La lettre de MR Vayrac ( président de l'UFCNA à MR TOFFIN ( président du CNPN)
Réf.: 340.98
Chilly-Mazarin, le 6 avril 1998
Monsieur Yves TOFFIN
C.N.P.N.
93, boulevard du Montparnasse 75006 - PARIS
Monsieur le Président,
Dans le document préparé pour la réunion du 23 mars 1998 figurait une circulaire n° 980232 signée par délégation par M. Pierre GRAF, Directeur Général de l Aviation Civile.
Au paragraphe 2, il est question des aérodromes et des infractions concernées. avec en annexe 2 la liste des aérodromes concernés
Je suis surpris notamment que l'aéroport d'Orly ne soit pas concerné par ces nouvelles mesures et notamment la décision du 4 avril 1968, signée Jean CHAMANT, instaurant un couvre feu (document joint).

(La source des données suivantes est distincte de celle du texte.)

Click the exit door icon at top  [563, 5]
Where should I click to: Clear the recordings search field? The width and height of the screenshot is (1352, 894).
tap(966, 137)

Pouvez-vous vous assurer qu'il ne s'agit pas d'une omission.
Dans l'attente de vous lire,
Veuillez croire, Monsieur le Président, en l'assurance de mes sentiments respectueux.
Le Président
Roger VAYRAC
Membre du Conseil national du Bruit
La Réponse du 05 juin 1998
MINISTERE DE L'EQUIPEMENT,
DES TRANSPORTS ET DU LOGEMENT
ISSY LES MOULINEAUX, LE 05 JUIN 1998
DIRECTION GENERALE DE L'AVIATION CIVILE
N° 9 8 0 8 28 DGAC/DG
Monsieur le Président,
Vous avez bien voulu appeler l'attention du Président de la Commission nationale de prévention des nuisances, qui m'a transmis votre courrier, sur le fait que l'aéroport d'Orly n'est pas mentionné dans la circulaire ministérielle du 13 février 1998 relative à l'application des dispositions des articles R.221-1 à R.221-6 du code de l'aviation civile relatifs aux sanctions administratives en cas de manquement aux règles de limitation des nuisances sonores autour des aérodromes. Vous faites notamment référence à la décision du 4 avril 1968 instaurant un couvre-feu sur l'aéroport d'Orly.
Compte tenu de la forme juridique de cette décision, les infractions aux dispositions introduites par ce texte ne relèvent en effet pas du régime de sanctions défini dans les articles - R.221-1 à R.221-6 du code de l'aviation civile.
Ces dispositions, qui font l'objet d'un contrôle permanent par mes services, sont néanmoins respectées. A ce jour, aucune infraction n'a été constatée. Le nombre de dérogations accordées, le plus souvent à des heures proches du début du couvre-feu et motivées par des contraintes techniques fortes rencontrées par les vols concernés,et par la situation des passagers, est faible. Il a été de 85 en 1997, 50 de ces dérogations s'expliquant par les graves perturbations de l'écoulement du trafic aérien sur l'ensemble de la France du fait de pannes informatiques en juin. Il a été de 6 seulement entre le premier janvier et le 31 avril 1998.
Je vous prie de croire, Monsieur le Président, à l'assurance de mes sentiments les meilleurs.
Le Chef de service adjoint au Directeur Général de l'Aviation Civile
Jean François GRASSINEAU
Copie: M. TOFFIN, Président de la Commission de Prévention des Nuisances Sonores.